It seems extreme to modern thinking, but the concept of a backlash is hardly a foreign one. In 1861, Francis Albert Augustus Charles Emmanuel of Saxe-Coburg and Gotha – better known in the British Empire as Prince Consort Albert, husband of Queen Victoria, died of typhoid fever. The widow Queen spent the rest of her life mourning him, and in the colony that bore her name, many tributes to the both of them were created. (Which is why there are so many Albert streets and Victoria streets in the inner suburbs.) Indeed, one wit quipped that you could talk the Queen into virtually anything if only you named it after her dearly departed Albert.

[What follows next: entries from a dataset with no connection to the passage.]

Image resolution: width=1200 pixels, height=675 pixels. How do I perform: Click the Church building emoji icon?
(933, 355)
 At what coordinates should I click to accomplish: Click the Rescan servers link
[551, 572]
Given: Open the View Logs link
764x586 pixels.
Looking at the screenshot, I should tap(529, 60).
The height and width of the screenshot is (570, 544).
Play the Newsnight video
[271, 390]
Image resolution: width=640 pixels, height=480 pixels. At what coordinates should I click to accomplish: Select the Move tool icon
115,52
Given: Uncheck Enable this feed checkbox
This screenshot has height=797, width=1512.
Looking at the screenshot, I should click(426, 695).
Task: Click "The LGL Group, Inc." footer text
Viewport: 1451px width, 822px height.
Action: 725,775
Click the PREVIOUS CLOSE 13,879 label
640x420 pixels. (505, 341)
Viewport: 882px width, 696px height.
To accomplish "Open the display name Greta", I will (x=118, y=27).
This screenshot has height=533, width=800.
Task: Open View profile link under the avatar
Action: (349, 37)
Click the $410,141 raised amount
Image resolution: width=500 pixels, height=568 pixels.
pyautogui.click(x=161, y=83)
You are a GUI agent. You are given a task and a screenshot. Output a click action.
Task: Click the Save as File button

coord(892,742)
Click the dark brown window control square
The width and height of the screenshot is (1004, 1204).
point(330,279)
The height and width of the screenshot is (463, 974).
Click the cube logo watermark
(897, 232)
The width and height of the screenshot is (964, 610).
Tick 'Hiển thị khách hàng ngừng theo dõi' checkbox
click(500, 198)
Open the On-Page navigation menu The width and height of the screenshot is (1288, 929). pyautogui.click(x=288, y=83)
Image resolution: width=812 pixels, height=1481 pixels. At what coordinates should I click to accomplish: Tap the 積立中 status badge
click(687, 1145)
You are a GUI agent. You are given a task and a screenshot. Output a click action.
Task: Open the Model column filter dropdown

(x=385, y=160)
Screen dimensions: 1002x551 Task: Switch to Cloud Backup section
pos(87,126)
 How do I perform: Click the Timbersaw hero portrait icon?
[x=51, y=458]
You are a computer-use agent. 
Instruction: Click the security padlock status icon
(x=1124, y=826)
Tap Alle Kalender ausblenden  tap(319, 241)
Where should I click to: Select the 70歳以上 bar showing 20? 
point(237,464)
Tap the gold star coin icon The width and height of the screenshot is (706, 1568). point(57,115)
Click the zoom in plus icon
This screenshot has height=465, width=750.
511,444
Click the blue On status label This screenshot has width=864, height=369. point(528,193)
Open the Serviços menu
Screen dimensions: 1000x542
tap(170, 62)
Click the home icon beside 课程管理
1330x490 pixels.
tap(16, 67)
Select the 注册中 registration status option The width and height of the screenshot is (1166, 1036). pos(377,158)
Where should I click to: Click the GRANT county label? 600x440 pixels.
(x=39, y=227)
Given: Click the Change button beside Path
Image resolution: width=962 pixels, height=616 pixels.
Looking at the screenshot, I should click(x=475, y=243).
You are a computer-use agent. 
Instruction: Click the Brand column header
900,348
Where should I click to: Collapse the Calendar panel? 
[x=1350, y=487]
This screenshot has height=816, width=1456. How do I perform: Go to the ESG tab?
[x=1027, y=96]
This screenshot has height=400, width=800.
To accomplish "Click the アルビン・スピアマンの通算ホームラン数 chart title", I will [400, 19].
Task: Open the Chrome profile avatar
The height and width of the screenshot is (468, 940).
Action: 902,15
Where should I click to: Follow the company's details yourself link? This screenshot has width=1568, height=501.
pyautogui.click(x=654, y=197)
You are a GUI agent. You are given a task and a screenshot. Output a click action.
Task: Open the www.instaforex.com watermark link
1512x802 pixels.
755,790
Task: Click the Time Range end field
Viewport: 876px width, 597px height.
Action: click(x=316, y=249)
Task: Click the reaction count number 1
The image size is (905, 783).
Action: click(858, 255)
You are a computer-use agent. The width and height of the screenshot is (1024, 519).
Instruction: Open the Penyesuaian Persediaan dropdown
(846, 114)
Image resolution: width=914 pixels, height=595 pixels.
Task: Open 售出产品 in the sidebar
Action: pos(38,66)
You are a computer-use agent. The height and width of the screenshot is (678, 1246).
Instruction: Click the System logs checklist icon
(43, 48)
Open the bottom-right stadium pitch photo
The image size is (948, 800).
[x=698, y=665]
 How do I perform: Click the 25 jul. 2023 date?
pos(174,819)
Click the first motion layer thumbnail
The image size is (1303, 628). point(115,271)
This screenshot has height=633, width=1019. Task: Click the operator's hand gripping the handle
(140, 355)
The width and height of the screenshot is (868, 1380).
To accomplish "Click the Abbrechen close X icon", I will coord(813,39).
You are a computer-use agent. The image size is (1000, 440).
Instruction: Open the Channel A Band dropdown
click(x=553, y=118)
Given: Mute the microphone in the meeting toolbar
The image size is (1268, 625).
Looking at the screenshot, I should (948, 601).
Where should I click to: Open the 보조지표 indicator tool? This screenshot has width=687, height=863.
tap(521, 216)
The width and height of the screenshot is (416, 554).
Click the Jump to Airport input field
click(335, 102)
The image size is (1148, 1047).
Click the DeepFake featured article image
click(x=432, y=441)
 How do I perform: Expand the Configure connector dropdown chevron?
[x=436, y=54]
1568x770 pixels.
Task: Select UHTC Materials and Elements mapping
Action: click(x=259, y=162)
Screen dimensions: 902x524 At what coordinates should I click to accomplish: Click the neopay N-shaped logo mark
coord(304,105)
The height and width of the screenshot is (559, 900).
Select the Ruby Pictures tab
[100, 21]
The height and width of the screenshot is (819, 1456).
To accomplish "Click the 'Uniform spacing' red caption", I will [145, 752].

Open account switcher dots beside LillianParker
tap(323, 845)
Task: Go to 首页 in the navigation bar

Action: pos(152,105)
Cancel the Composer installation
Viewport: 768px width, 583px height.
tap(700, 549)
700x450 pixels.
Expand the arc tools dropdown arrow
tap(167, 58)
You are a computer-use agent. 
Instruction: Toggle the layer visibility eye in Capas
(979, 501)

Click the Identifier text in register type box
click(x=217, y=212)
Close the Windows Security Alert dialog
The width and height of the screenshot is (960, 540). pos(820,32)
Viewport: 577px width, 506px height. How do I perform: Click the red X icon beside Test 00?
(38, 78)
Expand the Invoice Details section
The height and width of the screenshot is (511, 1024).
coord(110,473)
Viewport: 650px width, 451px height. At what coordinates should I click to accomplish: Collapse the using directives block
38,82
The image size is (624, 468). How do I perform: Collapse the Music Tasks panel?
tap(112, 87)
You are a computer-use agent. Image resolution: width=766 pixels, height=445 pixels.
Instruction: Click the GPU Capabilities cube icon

But not everyone liked this. Perhaps the most effective of the resisters was George Stimson. For him, the final straw came decades later, when his deeply patriotic wife insisted on naming their only son Albert, in tribute to the fallen royal. Stimson, who owned a good-sized piece of land near Deer Park, determined that he would defy convention, and create a housing development that featured neither an Albert Street nor a Victoria Street. (He also tried his level best to prevent anyone named Albert from buying property there, and never addressed his son as anything other than ‘Al’.)

A lover of puns, he even named the new area for his ban, albeit hiding the name in a way he knew would be misinterpreted as something more patriotic. And so was born Albanvale, a home to upwardly mobile royalists who never realised that so much of the money they spent on their land went to fund Stimson’s republican causes.